PLAY PODCASTS
Florence Pugh

Florence Pugh

Actor Florence Pugh talks to John Wilson about her career and formative influences.

This Cultural Life · BBC Radio 4

October 29, 202243m 59s

Audio is streamed directly from the publisher (open.live.bbc.co.uk) as published in their RSS feed. Play Podcasts does not host this file. Rights-holders can request removal through the copyright & takedown page.

Show Notes

Florence Pugh was Oscar and BAFTA nominated for her role as Amy March in the adaptation of Little Women. She has won huge acclaim for films including Midsommer, Lady Macbeth, and the Marvel adventure Black Widow. She also played the lead in the television adaptation of John Le Carré’s The Little Drummer Girl. More recently she’s been on the big screen in Don’t Worry Darling, and 18th century Irish drama The Wonder.

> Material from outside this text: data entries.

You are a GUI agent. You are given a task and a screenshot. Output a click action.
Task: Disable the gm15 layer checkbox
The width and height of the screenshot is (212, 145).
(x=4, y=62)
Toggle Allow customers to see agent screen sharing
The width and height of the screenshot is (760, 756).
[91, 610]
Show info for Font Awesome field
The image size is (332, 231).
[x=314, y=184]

Florence tells John Wilson how her performing ambitions during a primary school nativity show in which she played Mary with a northern accent, borrowed from her Grimsby-born grandparents. She chooses, as one of her most significant creative inspirations, a woman called Linda Mace who made costumes for all the school productions, and whose store room full of period clothes fuelled Florence’s imaginations. She recalls her breakthrough role in The Falling, about a fainting phenomenon at an English girls’ school in the late 1960s, and how she was inspired by the film’s director Carol Morley. She also pays tribute to casting director Shaheen Baig who helped her secure roles in subsequent films including Lady Macbeth, and remembers working alongside Anthony Hopkins and Emma Thompson when she played Cordelia in a television version of King Lear.

Florence Pugh chooses the song She’s Only Happy In the Sun by the American singer songwriter Ben Harper as source of inspiration, and reflects on her own musical ambitions which started as a teenage singer-songwriter posting videos on YouTube under the name Flossie Rose. She also discusses the pressures of fame, gossip columns and why she’s learned to stop searching for references to herself in social media.